▸ **What you have to do**
Of all the entries below, retype only the lines from the one with "At what coordinates should I click to accomplish: Click the red" through the one with "Toggle the Blog navigation checkbox", exactly as they appear.

[Items listed in a dataset]
____________
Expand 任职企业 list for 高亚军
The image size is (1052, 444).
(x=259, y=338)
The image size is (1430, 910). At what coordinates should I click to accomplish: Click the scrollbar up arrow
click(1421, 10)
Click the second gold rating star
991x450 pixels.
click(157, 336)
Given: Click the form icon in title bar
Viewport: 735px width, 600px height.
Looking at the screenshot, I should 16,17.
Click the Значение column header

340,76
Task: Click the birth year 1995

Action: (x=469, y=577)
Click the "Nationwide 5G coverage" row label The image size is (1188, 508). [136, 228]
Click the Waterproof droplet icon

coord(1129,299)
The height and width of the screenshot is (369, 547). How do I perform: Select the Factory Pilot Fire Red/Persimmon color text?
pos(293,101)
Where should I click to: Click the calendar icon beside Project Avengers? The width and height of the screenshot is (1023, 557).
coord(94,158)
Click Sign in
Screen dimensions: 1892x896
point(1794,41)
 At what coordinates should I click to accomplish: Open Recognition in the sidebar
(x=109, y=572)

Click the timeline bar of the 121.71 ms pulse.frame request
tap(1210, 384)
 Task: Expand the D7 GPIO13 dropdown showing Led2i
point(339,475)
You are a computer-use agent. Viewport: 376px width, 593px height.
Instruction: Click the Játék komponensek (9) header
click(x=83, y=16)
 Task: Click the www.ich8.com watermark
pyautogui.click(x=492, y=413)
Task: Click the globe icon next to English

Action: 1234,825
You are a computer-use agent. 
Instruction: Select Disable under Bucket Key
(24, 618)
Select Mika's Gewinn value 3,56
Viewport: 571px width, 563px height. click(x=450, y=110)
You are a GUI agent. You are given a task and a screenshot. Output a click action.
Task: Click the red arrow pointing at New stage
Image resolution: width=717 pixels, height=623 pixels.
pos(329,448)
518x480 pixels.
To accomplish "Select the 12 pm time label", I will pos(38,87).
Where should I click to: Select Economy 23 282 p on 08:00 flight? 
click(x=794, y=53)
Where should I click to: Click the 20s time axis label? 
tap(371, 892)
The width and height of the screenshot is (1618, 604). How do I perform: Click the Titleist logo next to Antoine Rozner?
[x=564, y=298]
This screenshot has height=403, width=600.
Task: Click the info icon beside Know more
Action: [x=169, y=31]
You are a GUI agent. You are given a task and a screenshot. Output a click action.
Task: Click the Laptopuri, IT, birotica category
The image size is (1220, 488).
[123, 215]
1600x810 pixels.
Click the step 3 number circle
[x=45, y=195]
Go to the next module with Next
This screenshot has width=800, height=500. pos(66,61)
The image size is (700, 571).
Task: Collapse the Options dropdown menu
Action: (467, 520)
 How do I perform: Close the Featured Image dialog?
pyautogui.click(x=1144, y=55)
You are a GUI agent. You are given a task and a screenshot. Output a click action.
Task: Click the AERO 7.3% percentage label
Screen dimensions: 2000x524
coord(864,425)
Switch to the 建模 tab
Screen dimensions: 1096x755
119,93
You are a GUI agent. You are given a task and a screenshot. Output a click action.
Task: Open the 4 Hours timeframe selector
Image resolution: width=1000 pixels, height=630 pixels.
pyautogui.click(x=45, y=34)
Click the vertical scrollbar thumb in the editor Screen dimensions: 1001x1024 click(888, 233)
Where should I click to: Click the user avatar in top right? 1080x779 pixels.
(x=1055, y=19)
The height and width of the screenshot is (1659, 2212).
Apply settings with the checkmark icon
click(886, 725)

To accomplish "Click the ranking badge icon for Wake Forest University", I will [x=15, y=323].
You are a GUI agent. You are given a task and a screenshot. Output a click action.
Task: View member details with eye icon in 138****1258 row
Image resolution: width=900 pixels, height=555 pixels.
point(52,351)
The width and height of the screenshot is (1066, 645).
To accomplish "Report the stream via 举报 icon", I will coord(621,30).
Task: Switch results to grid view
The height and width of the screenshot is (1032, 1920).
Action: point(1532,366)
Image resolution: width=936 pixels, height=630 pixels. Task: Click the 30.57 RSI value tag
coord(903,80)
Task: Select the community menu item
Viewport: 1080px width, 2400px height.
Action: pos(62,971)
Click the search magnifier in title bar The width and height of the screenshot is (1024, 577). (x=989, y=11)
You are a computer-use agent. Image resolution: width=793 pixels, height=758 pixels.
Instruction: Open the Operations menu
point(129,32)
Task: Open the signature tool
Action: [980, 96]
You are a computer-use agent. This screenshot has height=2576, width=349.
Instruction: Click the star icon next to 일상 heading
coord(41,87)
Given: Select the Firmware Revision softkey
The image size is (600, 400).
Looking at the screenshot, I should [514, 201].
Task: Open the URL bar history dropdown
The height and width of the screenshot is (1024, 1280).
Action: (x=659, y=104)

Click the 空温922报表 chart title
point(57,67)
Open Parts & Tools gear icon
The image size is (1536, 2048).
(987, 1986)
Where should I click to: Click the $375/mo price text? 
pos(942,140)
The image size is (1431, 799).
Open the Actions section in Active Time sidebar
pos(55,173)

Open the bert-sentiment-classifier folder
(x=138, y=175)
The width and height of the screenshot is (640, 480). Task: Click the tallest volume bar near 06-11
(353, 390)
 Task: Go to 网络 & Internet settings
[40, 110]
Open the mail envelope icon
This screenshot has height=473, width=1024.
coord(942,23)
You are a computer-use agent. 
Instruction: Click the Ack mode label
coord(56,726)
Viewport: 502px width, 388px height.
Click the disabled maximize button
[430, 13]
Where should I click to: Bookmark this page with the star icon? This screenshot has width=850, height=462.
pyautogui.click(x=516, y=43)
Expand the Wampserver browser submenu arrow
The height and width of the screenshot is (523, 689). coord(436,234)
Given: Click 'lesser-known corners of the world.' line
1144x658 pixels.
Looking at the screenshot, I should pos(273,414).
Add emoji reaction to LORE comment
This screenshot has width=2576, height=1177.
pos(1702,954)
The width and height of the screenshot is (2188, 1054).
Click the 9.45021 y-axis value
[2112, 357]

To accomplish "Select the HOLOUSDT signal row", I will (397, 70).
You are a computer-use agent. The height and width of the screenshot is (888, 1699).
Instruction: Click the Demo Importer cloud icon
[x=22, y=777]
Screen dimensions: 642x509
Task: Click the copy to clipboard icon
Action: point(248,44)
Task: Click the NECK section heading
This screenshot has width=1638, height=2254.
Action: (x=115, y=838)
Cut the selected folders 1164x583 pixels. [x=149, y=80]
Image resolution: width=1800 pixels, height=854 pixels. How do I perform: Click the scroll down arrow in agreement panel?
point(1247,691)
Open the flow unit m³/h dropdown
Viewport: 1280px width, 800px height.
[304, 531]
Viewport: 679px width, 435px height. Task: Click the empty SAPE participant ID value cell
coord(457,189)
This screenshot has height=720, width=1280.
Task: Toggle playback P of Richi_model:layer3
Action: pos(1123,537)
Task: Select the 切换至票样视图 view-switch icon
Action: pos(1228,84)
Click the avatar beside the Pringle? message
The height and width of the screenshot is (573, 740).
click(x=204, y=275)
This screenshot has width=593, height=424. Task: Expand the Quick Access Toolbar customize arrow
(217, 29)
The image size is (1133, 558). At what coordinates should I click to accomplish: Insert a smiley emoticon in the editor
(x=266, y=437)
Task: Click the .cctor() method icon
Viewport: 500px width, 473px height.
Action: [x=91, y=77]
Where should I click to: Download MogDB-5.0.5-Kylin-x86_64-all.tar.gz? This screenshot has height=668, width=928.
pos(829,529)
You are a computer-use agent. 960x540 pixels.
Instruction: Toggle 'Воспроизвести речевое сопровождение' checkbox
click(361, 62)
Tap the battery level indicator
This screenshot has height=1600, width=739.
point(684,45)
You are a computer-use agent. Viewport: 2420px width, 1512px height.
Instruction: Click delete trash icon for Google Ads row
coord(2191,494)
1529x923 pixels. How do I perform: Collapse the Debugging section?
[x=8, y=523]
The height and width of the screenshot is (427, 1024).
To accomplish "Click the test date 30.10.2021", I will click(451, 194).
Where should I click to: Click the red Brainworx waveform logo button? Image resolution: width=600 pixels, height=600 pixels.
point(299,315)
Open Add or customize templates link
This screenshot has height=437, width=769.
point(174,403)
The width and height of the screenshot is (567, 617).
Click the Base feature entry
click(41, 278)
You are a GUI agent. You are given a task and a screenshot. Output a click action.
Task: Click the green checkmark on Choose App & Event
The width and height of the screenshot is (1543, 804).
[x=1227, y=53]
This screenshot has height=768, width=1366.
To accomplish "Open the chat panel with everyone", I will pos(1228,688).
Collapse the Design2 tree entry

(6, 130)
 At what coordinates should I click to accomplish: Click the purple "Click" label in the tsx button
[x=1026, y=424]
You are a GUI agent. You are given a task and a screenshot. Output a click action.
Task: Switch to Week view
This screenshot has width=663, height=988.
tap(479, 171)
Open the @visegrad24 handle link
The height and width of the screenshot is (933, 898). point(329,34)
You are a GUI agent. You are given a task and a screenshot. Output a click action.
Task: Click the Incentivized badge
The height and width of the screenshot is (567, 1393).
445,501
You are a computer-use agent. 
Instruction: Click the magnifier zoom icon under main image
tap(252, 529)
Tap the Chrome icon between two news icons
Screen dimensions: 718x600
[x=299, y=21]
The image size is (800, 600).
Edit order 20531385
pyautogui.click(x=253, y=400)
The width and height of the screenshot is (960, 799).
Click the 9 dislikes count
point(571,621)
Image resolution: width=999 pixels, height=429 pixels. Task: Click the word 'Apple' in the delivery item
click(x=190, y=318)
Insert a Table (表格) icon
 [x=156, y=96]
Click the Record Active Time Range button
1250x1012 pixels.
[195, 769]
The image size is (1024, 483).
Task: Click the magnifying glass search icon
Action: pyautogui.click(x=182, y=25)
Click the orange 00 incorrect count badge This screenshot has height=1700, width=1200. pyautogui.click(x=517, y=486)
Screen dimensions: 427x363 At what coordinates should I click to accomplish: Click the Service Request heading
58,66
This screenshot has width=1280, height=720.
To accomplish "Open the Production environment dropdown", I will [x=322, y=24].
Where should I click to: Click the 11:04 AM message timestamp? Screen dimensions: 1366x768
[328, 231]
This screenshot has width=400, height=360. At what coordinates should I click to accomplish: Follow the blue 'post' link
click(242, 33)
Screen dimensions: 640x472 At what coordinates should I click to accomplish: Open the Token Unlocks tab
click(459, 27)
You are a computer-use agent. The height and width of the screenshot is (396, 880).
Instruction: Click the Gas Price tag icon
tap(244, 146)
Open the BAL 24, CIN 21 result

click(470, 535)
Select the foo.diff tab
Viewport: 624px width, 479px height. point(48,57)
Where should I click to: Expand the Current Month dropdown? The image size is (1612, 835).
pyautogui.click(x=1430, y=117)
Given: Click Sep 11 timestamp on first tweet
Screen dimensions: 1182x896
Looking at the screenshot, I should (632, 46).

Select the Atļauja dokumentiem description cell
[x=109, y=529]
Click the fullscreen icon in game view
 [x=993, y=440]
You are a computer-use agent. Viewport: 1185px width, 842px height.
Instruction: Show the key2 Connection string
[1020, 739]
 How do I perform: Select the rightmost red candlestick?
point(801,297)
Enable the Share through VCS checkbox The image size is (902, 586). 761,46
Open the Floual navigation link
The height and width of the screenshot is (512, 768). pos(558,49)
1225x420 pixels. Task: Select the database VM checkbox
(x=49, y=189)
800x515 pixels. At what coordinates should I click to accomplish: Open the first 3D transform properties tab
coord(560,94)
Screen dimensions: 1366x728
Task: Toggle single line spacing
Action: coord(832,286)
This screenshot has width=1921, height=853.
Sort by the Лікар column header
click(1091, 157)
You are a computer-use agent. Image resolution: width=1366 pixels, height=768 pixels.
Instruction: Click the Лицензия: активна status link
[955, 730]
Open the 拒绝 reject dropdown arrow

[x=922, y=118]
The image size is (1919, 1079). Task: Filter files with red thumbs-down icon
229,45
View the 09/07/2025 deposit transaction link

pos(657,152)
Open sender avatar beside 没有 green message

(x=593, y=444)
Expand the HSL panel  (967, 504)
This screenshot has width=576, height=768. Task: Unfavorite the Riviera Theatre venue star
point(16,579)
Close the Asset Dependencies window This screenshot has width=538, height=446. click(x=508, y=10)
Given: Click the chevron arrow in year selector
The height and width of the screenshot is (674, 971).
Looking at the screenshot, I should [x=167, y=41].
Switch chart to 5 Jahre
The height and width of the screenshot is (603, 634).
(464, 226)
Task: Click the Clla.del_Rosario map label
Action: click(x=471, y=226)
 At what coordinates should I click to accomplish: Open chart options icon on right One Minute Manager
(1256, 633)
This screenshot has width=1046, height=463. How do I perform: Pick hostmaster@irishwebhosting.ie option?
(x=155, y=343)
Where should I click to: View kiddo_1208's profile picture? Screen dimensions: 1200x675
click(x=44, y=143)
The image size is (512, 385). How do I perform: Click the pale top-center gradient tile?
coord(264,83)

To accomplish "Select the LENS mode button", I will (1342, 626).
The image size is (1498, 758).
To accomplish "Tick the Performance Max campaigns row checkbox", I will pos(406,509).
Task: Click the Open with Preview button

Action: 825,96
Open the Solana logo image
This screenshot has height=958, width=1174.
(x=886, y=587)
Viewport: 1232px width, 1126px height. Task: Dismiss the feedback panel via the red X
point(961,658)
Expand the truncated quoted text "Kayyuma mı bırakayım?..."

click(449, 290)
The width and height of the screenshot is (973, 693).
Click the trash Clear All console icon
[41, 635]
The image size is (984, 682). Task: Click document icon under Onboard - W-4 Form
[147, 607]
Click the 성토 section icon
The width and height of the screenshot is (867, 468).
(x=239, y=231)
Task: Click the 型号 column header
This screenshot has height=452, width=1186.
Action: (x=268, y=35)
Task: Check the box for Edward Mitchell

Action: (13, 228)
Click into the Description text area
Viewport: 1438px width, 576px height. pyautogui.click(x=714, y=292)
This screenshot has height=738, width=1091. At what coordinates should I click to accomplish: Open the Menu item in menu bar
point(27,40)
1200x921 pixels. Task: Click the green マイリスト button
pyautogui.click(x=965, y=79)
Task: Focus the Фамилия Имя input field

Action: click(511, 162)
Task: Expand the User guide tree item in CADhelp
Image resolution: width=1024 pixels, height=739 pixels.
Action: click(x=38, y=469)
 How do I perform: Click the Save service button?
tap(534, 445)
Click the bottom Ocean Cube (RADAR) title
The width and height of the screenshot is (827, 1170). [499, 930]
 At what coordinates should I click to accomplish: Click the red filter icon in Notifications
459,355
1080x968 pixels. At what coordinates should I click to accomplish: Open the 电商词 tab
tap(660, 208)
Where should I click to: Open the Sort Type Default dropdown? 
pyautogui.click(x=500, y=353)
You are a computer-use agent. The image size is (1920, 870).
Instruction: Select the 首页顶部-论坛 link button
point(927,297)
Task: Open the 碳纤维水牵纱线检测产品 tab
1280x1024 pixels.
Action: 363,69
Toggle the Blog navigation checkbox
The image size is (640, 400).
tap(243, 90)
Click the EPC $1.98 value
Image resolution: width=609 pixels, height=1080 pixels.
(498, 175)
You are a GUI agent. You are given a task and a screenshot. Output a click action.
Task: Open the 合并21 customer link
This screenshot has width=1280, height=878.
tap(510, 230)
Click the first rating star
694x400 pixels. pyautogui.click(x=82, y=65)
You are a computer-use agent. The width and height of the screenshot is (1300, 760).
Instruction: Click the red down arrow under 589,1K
____________
▸ **Answer section**
 At what coordinates should I click to accomplish: Click the red filter icon in Notifications
459,355
1080x968 pixels. At what coordinates should I click to accomplish: Open the 电商词 tab
tap(660, 208)
Where should I click to: Open the Sort Type Default dropdown? 
pyautogui.click(x=500, y=353)
You are a computer-use agent. The image size is (1920, 870).
Instruction: Select the 首页顶部-论坛 link button
point(927,297)
Task: Open the 碳纤维水牵纱线检测产品 tab
1280x1024 pixels.
Action: 363,69
Toggle the Blog navigation checkbox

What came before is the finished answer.